> [RECORD SET]
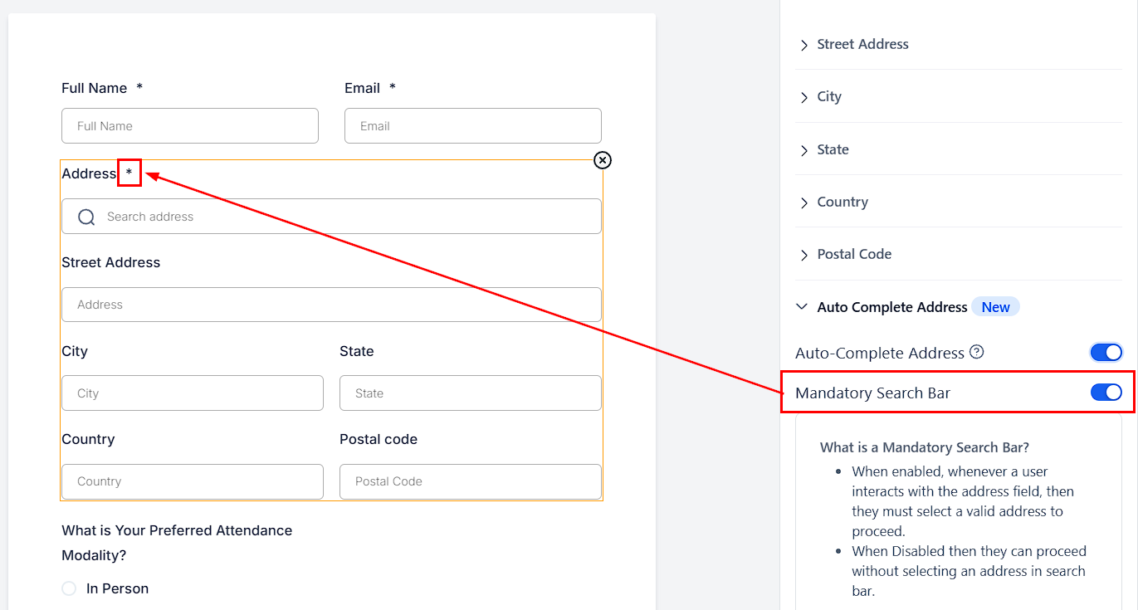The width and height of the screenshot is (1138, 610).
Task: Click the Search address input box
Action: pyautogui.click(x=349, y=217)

==

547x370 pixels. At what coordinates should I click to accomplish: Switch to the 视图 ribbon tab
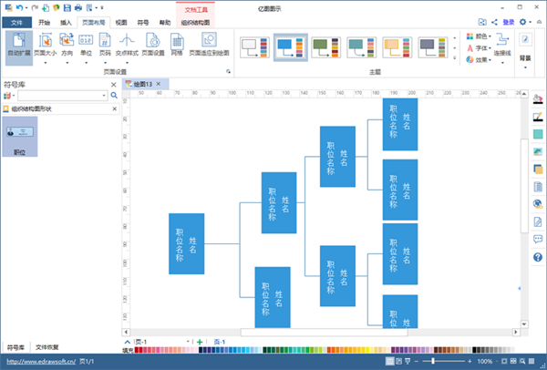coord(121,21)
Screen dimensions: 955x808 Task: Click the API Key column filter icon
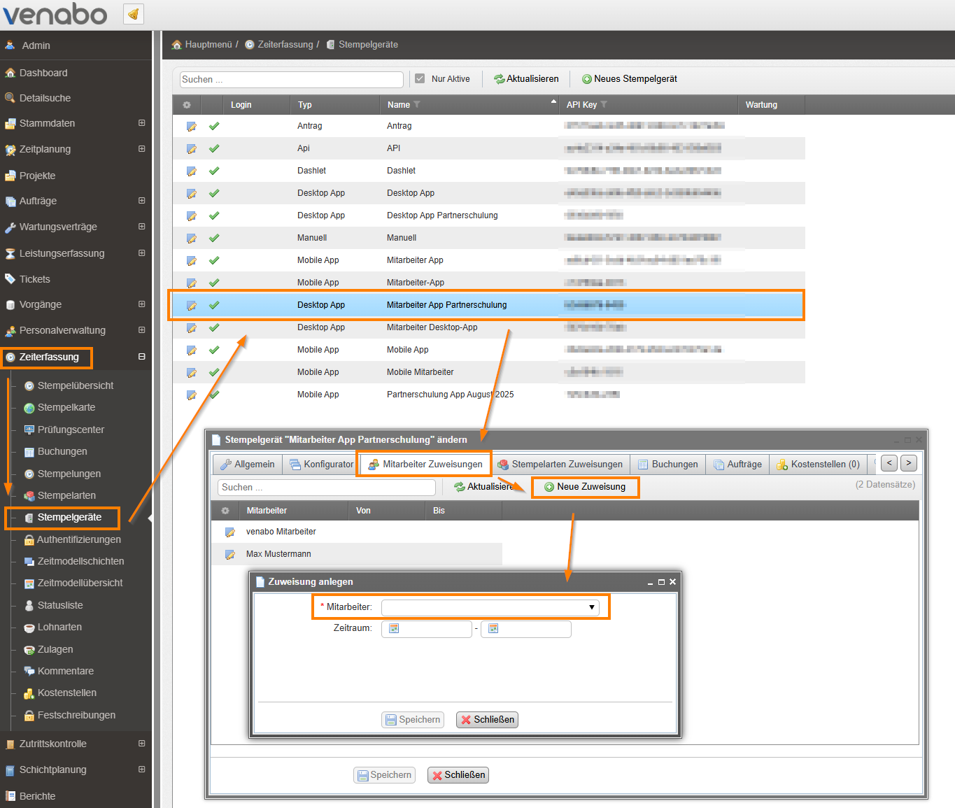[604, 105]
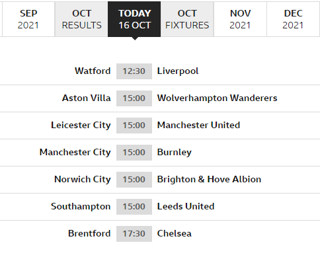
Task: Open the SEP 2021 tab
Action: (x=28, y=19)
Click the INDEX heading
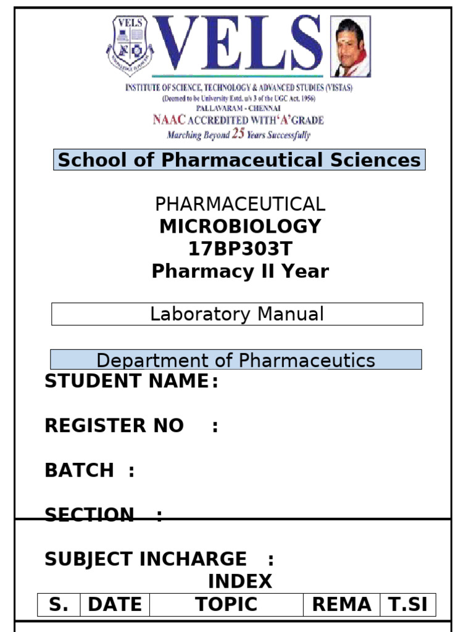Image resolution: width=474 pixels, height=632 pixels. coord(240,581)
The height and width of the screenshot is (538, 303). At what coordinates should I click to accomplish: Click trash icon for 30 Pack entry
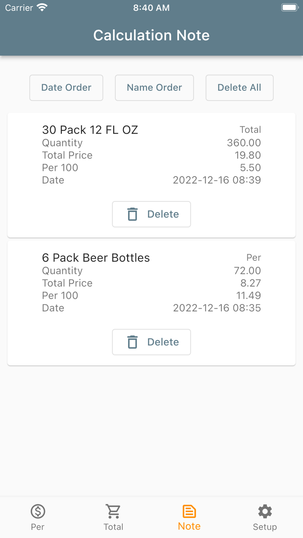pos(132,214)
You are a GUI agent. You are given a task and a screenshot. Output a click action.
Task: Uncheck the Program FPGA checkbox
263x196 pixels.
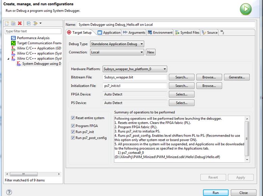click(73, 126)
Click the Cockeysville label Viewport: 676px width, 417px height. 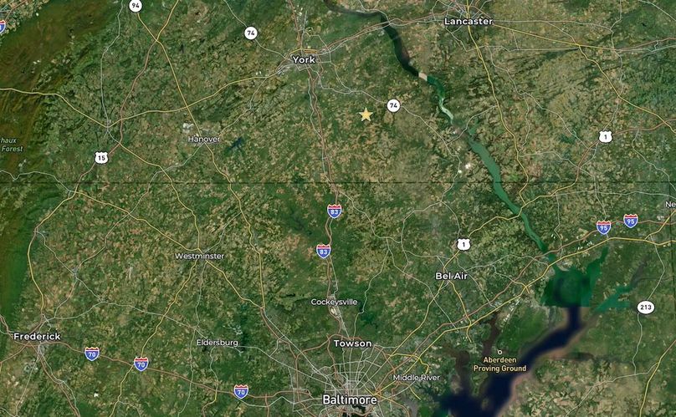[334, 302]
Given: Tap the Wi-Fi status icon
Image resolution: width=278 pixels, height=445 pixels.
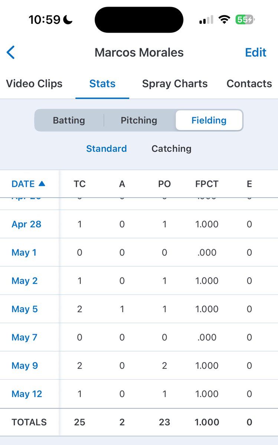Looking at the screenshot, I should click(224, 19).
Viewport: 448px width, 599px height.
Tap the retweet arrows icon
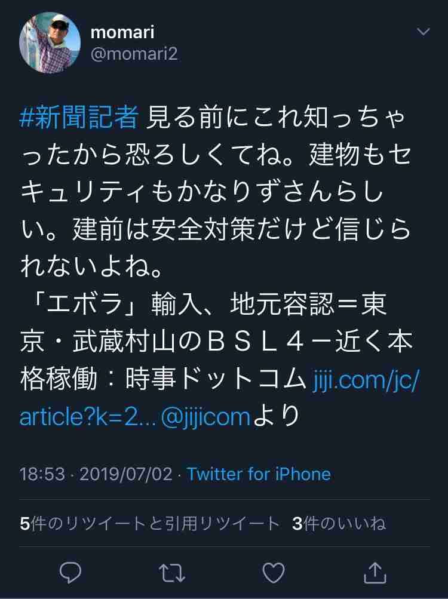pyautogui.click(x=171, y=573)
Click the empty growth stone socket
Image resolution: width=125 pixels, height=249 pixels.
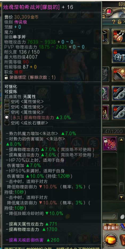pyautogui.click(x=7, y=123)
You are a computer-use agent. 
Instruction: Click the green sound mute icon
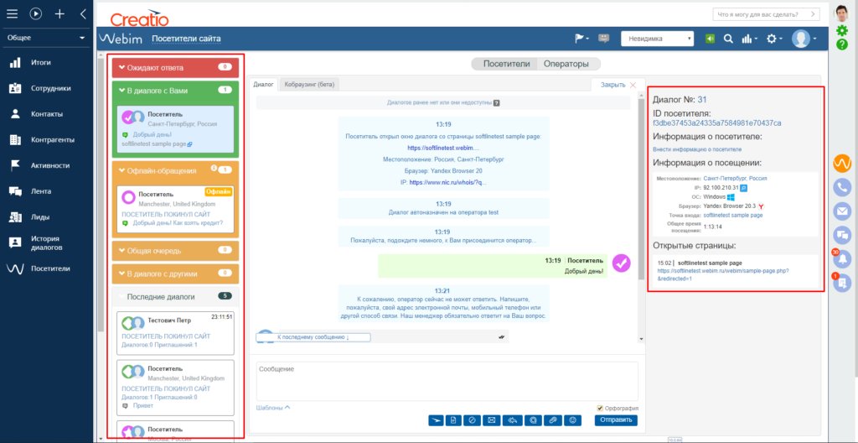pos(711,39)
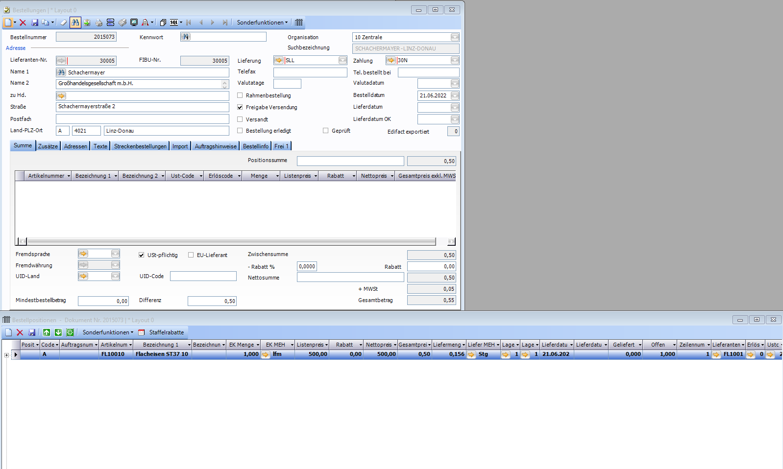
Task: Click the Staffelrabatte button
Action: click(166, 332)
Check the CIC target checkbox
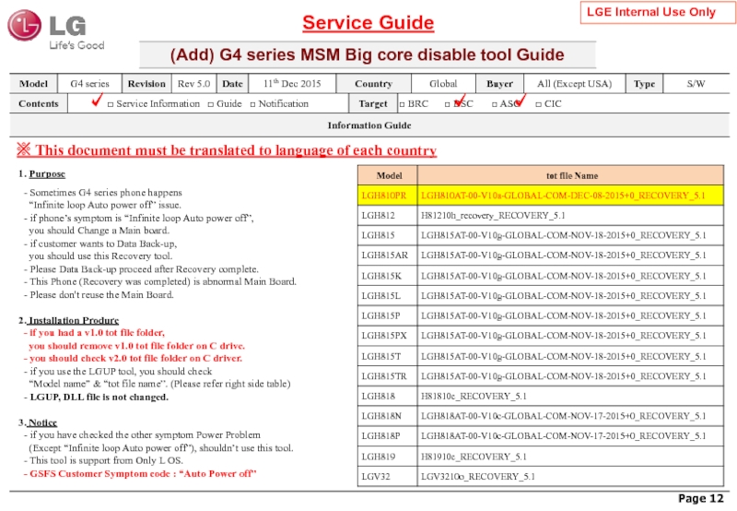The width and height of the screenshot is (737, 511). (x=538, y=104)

> [WHAT YOU HAVE TO DO] Among the entries above, identify all lines with "agent" and copy them.

> [YOUR SOLUTION]
You are a GUI agent. You are given a task and a screenshot. Output a click action.
You are a computer-use agent. 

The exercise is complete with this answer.